Task to complete —
In the material below, find the line with "Check the locked checkbox" and the line with "This screenshot has height=708, width=1533.", then output those two lines and every line between them, exactly.

Extracted information —
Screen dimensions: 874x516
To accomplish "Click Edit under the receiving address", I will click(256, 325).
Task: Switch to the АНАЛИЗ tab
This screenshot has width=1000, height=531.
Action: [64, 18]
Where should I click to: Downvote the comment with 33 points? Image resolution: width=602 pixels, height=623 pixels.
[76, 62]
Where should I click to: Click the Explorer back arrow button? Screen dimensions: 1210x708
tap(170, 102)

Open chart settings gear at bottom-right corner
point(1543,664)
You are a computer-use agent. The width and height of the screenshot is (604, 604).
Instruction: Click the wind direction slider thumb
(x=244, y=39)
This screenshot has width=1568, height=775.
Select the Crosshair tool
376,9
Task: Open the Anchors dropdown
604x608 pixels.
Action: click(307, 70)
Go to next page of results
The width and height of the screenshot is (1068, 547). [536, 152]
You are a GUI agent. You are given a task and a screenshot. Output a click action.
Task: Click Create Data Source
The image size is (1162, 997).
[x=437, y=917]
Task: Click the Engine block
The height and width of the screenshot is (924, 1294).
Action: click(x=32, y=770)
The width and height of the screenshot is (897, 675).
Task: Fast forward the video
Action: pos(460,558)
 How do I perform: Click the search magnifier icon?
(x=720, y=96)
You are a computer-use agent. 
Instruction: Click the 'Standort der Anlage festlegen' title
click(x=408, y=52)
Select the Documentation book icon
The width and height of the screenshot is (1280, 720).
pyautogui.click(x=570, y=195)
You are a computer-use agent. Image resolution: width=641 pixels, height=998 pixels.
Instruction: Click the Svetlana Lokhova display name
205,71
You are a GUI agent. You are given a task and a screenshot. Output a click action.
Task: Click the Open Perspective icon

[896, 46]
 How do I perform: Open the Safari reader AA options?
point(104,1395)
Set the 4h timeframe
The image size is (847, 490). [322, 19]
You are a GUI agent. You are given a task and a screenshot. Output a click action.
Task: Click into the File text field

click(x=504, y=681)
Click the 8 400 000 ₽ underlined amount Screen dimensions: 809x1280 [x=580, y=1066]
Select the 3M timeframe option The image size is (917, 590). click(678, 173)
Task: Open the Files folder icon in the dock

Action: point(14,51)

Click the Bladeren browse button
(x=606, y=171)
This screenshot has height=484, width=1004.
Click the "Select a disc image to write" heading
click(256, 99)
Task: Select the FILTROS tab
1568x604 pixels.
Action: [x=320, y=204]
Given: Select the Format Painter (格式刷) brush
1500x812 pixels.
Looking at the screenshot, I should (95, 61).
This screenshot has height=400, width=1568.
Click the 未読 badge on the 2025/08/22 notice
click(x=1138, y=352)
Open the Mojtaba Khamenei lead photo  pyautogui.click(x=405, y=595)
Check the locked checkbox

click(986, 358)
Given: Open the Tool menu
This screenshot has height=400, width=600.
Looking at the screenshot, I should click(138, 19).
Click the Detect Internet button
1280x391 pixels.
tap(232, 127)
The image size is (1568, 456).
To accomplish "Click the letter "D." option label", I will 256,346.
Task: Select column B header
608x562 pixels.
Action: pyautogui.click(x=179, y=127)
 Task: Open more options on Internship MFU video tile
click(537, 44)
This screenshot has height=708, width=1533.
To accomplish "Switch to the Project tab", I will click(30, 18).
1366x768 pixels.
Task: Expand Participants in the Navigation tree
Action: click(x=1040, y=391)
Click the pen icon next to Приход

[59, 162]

Answer to this exercise —
Check the locked checkbox

click(986, 358)
Given: Open the Tool menu
This screenshot has height=400, width=600.
Looking at the screenshot, I should click(138, 19).
Click the Detect Internet button
1280x391 pixels.
tap(232, 127)
The image size is (1568, 456).
To accomplish "Click the letter "D." option label", I will 256,346.
Task: Select column B header
608x562 pixels.
Action: pyautogui.click(x=179, y=127)
 Task: Open more options on Internship MFU video tile
click(537, 44)
This screenshot has height=708, width=1533.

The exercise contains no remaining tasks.